Niegdyś ogniska nad pobliskimi jeziorami, dziś wyjazdy z pomocą humanitarną do afrykańskich wiosek. Wczoraj całonocne imprezy w restauracjach, dziś plażowe pikniki w stylu hawajskim. Chcące nagrodzić, zintegrować i zmotywować swoich pracowników firmy są gotowe na wiele.
Zmotywowane dzieci kwiaty
Jeszcze kilkanaście lat temu szczytem troski o pracownika była organizacja ogniska nad pobliskim jeziorem bądź w lesie. Dzisiaj wszelkie pomysły tego typu odeszły do lamusa, a integrację na łonie natury zastąpiły tzw. eventy oparte o oryginalną koncepcję i temat przewodni. Najpopularniejszymi sposobami zintegrowania oraz zmotywowania pracowników są imprezy oraz pikniki firmowe. Organizowane w lokalach lub na świeżym powietrzu wyróżniają się tematyką oraz mnogością atrakcji.

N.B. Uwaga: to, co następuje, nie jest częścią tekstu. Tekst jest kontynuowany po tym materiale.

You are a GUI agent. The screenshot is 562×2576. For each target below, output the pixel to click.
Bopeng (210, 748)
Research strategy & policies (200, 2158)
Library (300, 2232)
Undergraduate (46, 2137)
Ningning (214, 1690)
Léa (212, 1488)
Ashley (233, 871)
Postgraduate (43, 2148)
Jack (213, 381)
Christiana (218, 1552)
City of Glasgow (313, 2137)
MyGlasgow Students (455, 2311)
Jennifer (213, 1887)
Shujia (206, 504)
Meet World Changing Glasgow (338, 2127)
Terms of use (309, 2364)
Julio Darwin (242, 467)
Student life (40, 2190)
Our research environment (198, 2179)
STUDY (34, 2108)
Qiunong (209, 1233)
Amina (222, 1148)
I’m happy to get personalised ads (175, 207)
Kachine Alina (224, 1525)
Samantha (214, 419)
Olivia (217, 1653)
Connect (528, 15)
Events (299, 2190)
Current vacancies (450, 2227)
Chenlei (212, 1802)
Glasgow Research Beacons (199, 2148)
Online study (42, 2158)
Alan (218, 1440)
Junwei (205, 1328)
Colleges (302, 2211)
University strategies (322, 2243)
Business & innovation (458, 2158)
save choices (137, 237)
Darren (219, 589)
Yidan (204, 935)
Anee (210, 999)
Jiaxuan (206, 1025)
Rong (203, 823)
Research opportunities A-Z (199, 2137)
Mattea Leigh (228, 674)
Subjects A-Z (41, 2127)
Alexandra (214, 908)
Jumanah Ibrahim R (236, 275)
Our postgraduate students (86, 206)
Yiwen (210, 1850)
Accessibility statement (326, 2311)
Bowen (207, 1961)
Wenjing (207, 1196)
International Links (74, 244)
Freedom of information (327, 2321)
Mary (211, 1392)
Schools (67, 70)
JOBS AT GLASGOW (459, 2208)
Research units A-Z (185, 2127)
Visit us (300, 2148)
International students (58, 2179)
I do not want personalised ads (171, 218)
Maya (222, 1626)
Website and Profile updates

Korporacjom nie wystarczają już grille połączone z tańcami, dzisiejsze zabawy mają angażować pracowników do przygotowań oraz pobudzać ich kreatywność. Hitami ostatnich lat są imprezy w stylu hawajskim, podczas których obowiązują luźne stroje i motywy kwiatowe oraz zabawy w stylu lat ’70 i ’80. Każdy z zaproszonych ma za zadanie znaleźć odpowiednie ubranie „z epoki”, zaś sama zabawa przebiega w rytmach muzyki tamtych lat. Dużym powodzeniem cieszą się również motywy magiczne i zabawa w stylu Harrego Pottera oraz rozrywka godna Ala Capone, w trakcie której można zapalić prawdziwe cygara oraz popaść w wir hazardu.
Wielokrotnie firmy chcąc wyróżnić się spośród konkurencji oraz zdobyć przychylność środowisk alternatywnych, organizują przyjęcia w stylu „Eko”, podczas których wszystkie produkty pochodzą z ekologicznych hodowli, przyrządzone są w sposób nie obciążający środowiska, a wszelkie talerze i sztućce są biodegradalne.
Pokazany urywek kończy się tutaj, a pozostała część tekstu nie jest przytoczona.